REQUIRED ACTION: Where in the records does the word "options" appear? Copy each line that holds it.

Stored items:
- Opening Delimiter -

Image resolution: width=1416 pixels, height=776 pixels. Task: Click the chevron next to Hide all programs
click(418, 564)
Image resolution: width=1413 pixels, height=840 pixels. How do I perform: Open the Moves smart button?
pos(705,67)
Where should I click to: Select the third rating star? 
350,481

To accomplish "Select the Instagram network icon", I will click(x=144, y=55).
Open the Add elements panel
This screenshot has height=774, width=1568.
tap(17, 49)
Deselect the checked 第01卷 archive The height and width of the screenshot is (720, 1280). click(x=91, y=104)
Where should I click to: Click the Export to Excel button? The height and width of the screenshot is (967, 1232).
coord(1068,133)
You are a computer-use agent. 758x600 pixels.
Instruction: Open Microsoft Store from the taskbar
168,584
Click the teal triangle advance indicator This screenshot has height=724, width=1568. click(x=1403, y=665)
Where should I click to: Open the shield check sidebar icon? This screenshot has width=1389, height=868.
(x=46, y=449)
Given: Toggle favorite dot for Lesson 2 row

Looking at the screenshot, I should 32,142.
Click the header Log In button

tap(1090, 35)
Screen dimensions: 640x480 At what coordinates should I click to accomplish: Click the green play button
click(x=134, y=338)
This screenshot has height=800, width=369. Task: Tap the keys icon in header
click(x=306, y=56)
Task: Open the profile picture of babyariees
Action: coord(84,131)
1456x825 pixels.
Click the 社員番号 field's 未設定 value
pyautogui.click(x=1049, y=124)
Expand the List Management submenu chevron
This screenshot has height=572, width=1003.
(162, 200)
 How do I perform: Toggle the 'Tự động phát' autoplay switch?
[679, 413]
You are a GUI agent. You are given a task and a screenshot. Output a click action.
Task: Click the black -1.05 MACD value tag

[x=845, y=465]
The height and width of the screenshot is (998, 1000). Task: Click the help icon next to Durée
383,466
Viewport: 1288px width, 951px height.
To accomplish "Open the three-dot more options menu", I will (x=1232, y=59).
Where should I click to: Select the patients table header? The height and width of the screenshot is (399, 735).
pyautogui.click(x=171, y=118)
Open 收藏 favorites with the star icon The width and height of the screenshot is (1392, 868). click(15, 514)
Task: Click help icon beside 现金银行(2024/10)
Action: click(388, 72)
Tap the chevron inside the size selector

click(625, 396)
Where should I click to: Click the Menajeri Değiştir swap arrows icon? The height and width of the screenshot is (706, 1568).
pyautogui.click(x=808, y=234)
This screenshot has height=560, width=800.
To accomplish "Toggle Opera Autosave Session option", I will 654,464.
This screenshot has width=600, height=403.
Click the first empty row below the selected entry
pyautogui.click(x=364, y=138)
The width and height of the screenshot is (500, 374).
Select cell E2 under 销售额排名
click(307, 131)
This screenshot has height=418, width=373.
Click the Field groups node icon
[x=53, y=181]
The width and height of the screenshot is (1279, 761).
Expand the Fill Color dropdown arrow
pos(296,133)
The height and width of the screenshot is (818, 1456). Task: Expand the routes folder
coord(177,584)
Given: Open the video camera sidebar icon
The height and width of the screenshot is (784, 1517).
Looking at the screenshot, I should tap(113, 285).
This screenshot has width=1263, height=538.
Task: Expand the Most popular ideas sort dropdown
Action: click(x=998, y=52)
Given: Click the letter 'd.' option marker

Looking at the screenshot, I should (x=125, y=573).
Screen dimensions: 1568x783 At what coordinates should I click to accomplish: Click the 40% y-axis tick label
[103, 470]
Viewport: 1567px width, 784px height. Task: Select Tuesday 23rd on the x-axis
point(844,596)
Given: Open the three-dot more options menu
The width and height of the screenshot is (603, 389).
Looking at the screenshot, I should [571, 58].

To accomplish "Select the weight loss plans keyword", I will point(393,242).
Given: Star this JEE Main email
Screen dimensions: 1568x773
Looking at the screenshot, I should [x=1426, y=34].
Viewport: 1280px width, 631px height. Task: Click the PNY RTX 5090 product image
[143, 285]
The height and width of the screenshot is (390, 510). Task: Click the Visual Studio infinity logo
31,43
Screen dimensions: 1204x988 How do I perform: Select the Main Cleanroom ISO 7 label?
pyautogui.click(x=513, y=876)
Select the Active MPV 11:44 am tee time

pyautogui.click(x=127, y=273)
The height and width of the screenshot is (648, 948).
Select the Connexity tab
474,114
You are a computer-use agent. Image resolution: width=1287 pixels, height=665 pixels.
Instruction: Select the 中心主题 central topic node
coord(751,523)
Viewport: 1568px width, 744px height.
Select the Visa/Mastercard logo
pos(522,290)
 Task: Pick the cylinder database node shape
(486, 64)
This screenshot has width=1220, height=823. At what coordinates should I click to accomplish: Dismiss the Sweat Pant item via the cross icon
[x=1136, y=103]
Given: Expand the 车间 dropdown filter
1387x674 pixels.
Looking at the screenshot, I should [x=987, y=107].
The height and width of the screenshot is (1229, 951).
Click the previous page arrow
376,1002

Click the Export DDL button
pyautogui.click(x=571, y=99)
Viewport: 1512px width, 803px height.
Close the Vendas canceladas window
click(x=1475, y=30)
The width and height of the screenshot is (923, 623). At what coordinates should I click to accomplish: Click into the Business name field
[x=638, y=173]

- Closing Delimiter -

COMPLETED EXERCISE:
To accomplish "Open the three-dot more options menu", I will (x=1232, y=59).
Given: Open the three-dot more options menu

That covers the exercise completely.